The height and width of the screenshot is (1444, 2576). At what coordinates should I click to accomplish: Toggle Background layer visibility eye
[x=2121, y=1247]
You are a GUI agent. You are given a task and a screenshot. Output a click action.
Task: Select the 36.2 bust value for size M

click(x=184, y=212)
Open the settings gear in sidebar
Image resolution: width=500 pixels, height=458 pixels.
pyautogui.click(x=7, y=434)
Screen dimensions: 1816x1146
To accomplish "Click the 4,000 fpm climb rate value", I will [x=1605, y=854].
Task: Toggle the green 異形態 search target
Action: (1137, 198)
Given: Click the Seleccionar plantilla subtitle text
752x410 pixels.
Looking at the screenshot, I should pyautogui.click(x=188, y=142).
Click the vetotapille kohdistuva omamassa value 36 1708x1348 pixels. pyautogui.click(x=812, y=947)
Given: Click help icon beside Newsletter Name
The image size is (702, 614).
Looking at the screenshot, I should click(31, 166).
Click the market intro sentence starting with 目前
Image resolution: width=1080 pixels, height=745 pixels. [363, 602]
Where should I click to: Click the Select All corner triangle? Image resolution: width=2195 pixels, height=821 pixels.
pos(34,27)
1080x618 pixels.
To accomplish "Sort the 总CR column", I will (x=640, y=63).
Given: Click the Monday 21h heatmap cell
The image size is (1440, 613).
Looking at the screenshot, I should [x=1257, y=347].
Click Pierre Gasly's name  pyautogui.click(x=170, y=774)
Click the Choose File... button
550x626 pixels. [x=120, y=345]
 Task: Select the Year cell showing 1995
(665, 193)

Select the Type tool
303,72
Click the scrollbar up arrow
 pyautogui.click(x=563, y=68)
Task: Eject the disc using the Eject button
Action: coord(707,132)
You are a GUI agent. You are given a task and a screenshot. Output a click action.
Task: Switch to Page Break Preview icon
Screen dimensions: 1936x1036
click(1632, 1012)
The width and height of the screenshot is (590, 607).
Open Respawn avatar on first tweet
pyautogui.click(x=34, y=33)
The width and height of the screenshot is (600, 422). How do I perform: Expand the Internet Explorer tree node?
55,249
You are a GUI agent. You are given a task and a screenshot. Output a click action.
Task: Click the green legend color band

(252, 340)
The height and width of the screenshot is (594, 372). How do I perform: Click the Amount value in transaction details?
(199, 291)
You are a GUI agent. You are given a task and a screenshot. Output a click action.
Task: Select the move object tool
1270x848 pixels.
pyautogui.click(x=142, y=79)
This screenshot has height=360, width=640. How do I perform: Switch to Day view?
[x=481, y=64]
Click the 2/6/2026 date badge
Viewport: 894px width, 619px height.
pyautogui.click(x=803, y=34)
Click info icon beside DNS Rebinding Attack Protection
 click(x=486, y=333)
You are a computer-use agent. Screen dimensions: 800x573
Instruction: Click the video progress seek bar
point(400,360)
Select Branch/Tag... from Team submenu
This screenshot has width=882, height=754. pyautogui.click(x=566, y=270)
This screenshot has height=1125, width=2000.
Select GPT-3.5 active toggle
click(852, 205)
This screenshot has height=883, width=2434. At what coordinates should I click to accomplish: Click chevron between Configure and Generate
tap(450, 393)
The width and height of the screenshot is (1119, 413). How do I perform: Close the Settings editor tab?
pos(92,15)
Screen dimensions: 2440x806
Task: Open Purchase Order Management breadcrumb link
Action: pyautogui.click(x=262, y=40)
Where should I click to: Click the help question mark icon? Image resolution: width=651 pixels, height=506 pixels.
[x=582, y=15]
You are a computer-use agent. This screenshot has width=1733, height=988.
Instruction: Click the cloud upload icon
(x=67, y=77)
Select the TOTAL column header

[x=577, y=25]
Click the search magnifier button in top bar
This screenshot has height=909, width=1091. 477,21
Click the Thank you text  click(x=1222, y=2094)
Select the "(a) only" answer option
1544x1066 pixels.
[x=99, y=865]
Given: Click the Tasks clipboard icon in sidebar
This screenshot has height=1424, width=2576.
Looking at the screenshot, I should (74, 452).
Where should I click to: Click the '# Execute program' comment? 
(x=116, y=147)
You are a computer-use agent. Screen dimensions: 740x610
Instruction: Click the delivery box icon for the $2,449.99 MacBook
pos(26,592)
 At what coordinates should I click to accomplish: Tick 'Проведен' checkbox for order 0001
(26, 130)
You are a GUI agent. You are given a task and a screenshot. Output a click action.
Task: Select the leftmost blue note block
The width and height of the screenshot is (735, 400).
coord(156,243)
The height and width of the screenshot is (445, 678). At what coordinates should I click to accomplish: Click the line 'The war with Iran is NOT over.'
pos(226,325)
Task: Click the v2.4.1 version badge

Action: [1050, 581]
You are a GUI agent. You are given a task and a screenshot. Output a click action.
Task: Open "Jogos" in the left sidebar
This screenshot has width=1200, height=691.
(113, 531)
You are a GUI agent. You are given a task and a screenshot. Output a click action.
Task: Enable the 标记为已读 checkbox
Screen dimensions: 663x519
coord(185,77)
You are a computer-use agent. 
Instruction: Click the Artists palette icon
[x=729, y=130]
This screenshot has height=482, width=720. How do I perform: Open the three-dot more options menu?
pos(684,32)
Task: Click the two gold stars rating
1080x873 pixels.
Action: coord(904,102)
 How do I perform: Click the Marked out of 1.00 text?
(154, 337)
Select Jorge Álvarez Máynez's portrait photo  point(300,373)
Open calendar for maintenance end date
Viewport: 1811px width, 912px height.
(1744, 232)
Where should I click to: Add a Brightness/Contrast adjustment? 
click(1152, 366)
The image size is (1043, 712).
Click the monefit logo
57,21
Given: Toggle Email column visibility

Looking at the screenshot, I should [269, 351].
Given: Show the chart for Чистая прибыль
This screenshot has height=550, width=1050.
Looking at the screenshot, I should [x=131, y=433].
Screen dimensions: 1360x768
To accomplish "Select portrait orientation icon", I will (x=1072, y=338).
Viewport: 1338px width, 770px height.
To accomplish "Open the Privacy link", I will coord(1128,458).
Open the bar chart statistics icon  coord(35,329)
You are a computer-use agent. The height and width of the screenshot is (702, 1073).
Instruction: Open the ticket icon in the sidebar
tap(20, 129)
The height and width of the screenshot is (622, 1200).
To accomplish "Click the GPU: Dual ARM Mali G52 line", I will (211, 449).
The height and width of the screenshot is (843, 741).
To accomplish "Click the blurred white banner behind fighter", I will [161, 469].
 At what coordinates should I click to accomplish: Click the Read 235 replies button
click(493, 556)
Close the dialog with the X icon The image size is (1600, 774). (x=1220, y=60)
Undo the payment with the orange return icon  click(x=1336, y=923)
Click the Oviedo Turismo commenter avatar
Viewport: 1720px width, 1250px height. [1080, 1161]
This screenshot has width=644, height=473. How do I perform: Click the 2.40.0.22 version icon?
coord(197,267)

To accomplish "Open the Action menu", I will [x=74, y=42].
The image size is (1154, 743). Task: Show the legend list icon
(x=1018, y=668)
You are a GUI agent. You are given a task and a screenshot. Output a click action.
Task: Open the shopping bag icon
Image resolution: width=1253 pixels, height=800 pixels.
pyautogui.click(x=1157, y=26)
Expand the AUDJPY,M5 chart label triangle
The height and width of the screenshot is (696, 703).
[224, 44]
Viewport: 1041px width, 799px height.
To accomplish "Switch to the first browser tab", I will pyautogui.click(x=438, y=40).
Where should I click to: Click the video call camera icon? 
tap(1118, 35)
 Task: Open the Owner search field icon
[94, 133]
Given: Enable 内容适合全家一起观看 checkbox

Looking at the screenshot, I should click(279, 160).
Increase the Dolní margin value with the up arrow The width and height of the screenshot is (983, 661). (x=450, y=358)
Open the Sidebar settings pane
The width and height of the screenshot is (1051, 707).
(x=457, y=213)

**Work to complete**. How many lines in the listing contain "portrait"? Answer with the number alone.

**Written reply**. 2